Female? Check. Working professional? Sure. Ambitious too? Listen up, gurl: you need to grow out of these bad habits – pronto.
5 Things Female Professionals Need To Stop Doing, Like, Right Now
1. Perpetuating Double Standards
We all grew up in the same society. Unconscious bias isn’t limited to men; we, too, harbor preferences and discriminatory opinions. Just because you are female does not mean you are incapable of sexism.
Don’t believe me? It’s well known that men tend to speak over women much more than members of their own sex in the workplace. But were you aware that this pattern extends to females too? Women are much more likely to interrupt other women than men – and who can blame them? It’s how we’ve been taught to operate since birth.
Mind your own bias in the workplace. That manager isn’t ‘bossy’ or a ‘bitch’; she’s your boss. That guy isn’t crying ‘like a girl.’ He’s just crying. Fighting sexism at work means combatting your own preconceptions too.
2. Killing Them Softly
No, we don’t mean swerving from swears – although your mama would probably have words for you on that one.

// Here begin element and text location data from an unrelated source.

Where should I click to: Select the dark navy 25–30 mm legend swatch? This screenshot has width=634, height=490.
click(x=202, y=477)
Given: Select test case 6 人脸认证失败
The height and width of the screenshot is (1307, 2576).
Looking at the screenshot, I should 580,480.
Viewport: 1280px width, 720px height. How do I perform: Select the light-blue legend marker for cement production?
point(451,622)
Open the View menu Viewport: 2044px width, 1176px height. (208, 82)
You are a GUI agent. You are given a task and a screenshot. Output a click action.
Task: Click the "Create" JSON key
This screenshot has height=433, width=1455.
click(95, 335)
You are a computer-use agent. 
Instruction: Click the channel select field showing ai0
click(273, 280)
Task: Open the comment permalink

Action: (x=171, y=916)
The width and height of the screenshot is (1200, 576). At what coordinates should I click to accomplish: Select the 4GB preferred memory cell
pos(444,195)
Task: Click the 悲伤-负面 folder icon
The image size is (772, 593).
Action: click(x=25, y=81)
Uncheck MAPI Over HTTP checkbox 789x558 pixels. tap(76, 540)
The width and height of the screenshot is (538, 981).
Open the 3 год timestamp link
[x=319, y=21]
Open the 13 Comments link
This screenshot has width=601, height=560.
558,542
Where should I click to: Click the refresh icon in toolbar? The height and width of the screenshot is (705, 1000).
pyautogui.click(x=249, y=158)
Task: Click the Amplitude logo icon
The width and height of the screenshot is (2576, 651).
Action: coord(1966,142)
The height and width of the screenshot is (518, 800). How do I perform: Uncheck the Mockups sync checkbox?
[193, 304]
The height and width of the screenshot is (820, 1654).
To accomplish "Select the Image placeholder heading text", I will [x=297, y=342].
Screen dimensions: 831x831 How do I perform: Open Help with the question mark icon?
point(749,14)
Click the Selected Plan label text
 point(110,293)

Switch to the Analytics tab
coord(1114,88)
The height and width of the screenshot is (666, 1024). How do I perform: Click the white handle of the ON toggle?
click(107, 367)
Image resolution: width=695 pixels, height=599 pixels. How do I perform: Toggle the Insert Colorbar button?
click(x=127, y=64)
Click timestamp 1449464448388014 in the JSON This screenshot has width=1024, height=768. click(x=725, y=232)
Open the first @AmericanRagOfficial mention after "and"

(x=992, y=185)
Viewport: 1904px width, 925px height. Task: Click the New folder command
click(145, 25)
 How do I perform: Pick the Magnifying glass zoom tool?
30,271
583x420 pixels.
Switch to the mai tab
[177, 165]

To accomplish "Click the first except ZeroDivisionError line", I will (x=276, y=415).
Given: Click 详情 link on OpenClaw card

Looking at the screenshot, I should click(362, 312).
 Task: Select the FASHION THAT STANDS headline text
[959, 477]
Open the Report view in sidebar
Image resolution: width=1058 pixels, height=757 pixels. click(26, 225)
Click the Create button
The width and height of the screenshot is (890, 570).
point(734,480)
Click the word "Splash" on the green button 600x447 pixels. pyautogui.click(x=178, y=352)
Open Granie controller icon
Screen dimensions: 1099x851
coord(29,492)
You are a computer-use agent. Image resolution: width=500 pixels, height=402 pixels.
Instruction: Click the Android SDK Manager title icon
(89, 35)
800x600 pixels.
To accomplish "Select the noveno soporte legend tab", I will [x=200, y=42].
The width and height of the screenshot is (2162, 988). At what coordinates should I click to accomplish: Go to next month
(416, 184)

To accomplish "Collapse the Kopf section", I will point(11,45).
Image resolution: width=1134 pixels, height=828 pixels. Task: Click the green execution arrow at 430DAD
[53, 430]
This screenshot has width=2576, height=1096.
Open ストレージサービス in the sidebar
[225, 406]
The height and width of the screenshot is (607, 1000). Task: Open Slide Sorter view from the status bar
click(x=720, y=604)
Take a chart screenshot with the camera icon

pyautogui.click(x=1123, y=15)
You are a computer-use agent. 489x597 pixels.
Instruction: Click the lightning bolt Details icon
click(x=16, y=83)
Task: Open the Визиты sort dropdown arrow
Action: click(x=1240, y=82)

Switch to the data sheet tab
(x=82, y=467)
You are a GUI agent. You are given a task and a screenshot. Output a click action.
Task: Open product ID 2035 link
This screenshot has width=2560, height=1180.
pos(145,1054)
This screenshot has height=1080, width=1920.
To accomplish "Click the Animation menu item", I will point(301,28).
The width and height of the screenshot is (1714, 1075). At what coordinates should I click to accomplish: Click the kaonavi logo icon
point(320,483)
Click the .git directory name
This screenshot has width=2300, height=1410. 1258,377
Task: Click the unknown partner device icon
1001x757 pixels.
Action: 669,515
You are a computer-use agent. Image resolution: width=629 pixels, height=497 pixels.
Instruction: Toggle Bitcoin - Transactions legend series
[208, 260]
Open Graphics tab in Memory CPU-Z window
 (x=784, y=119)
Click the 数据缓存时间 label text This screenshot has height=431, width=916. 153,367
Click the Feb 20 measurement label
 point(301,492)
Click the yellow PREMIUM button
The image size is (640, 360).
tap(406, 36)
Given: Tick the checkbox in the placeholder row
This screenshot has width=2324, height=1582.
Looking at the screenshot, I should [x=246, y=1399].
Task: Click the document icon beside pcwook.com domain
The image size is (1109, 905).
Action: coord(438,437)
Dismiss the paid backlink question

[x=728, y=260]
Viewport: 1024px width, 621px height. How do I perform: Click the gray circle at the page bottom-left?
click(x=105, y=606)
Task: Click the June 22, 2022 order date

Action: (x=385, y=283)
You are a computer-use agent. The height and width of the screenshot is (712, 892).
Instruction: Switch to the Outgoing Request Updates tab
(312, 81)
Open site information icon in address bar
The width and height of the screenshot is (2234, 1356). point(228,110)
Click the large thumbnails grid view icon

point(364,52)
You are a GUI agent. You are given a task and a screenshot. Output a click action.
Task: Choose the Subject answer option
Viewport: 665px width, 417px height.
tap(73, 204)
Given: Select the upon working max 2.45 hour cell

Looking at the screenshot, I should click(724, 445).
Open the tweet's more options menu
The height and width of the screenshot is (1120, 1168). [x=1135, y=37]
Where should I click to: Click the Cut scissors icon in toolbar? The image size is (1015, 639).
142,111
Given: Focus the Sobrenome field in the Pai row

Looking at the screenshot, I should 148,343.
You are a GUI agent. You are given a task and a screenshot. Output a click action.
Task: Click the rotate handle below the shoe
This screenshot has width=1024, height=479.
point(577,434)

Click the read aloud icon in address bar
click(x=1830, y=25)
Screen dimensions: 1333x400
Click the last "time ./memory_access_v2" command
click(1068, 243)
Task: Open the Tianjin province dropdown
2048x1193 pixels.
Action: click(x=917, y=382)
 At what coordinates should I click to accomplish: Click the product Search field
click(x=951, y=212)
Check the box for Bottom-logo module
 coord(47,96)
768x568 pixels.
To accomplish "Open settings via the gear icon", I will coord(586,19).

Too often at work, we tiptoe around what we actually mean. While both sexes are capable of this behavior, it’s women who most frequently couch communications in apologetic language. While there’s nothing wrong with being friendly and cooperative in a work environment, taking the subservient road can make you look weak. After all, if you don’t value your opinions then no-one else will.
Don’t think you’re guilty? How many times a day do you use the following:
“I just wanted to let you know…”
“It might not be important but…”
“Just checking whether or not…”
“Sorry to interrupt…”
‘I was wondering…”
We’re not saying be blunt, but do be direct. If you think the blue design is better than the yellow, say so. Give your feedback – generously and constructively – and bow out. Also, beware of emojis and the exclamation marks. They’re generally used more by women than men to mitigate potential conflict in the same way the above phrases do. While this isn’t inherently bad, you may wish to question whether it’s truly necessary.
3. Doing Good Work Quietly
We all know what ‘mansplaining’ means, so I’m gonna guess ‘bropropriation’ won’t cause you many problems. Correctamundo: it’s a term widely used for a workplace phenomenon whereby men take credit for the work of more talented ladies.
On a general level, women are more likely to work hard for little credit let others take the credit for their work. A 2015 study found that women who co-authored academic papers with men were statistically less likely to receive due credit and tenure for their efforts. And we all know the office workhorse who stays after hours, delivers huge numbers and never gets a raise; in most cases, that employee is a she.
We’re not saying be pushier than a helicopter parent in exam season. But don’t let your good work go under the radar. Take credit for your efforts, ask for that pay rise and make it clear you won’t be ‘forgotten’ in the running for that promotion.
4. Allowing a Man to Pay for You on a (Heteronormative) Date
Okay, not strictly a professional qualm, but oh my goodness how is this still a thing? Stop it. Now.
You have a job. You earn money. Presumably, you are capable of supporting yourself. Why on earth should you allow a person of roughly equivalent social status to pay for you on a date? Unless this person is truly well-off and you’re barely making ends meet, there is no logical reason in our enlightened, gender-equal society (ha!) that you shouldn’t be paying your way.
“But he asked me on a date,” you cry, “and he chose the place!”
You are a self-respecting adult. If you’re not willing to spend money eating out with a particular person, don’t agree to do so. Similarly, don’t agree to visit a restaurant that you can’t afford. It’s basic common sense.
Hate gender double standards? Stop profiting from the ‘chivalrous’ traditions that perpetuate them.
5. Feeding the World
Everyone likes baking – boy or girl, woman or man. Problem is, the common-or-garden brownie actually carries a humungous socio-political charge. Remember when Hilary Clinton wondered whether she should have stayed home and baked cookies?
There’s been plenty about this already published on the internet. As Ellen Lubin-Sherman, a New York-based business coach, claims in one Forbes essay: “Baking cookies or bringing in treats does nothing but demonstrate your femininity. It sends mixed messages about your performance and can do serious damage to your reputation and gravitas. The next thing you know, you’ll be donning an apron.” Yowza.
While Lubin-Sherman’s view is sorta old-fashioned – after all, there’s nothing wrong with an apron – it’s worth taking note. While nobody’s going to block your promotion on account of a tray bake, there’s a potential dark side to those weekend blondies. If your authority in the office is less than solid and you’re struggling to be taken seriously, establishing yourself as a ‘nurturer’ probably isn’t the way to do it. Just think about it first.
Guilty of any of these behaviors? You and me both, friend. Now put your nose to the grindstone and sort them out before they sort you.